Ketamine is also an NMDA blocker. The thinking is that by blocking NMDA there is more glutamate around to bind to AMPA, so the net effect of ketamine is also to increase AMPA receptor activity. This hypothesis was put to the test by Dr. Zarate of the NIMH and they found that the antidepressant effect of ketamine is reduced if AMPA receptors are also blocked, suggesting AMPA activity is necessary for the effect.
Now that this new approach has shown some preliminary promise, it is likely that pharmaceutical companies will look at existing drugs to study their anti-depressant effects, and also to develop new or modified agents for more activity and specificity. For example, it makes sense that if indirectly increasing AMPA by blocking NMDA treats depression, then direct AMPA agonists (activators) should have some anti-depressant effect also. Also, while ketamine seems to be effective in depression, it also causes hallucinations as a side effect, so pharmaceutical companies will want to find a related agent that minimizes or avoids this side effect (if possible).
As the basic science progresses we may also discover more subtypes of receptors (there are already subtypes known, and much is known about the proteins on these receptors and how they are modified by drugs and how this modification affects their activity). This may lead to even more specific and effective drugs.
But ultimately we will likely get to the limits of what pharmacological manipulation can do. As I said, we are dealing with a messy evolved system. This opens the door for exploitation, but also sets limits on specificity. For example, if every specific function in the brain were mediated by a distinct neurotransmitter-receptor system, without cross affinity (meaning that one neurotransmitter has some binding activity at another neurotransmitter’s receptors), then there would be no limit to our ability to manipulate specific functions without affecting others (producing desired effects without side effects). But alas this is not the case.

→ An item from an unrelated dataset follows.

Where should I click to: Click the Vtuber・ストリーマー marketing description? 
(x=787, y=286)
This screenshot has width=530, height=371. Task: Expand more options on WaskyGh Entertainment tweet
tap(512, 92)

Therefore, eventually new approaches will be necessary to improve treatment. It is always difficult to speculate about what form future technology will take, because it is hard to predict which strategies will pan out and which ones will meet obstacles. But some new approaches the future may take include implantable computer chips that interface with the brain and modify or take over specific functions, genetic therapy to alter the activity of brain cells, and stem cell treatment to modify brain pathways and enhance cell populations. Even farther in the future we may imagine nano-machines to alter cell structure and function directly at the subcellular level. Probably, by the middle or end of this century, there will be other technologies not yet imagined.
For now the state of the art is making better drugs, and altering glutamate function for depression seems like a promising avenue. We’ll see.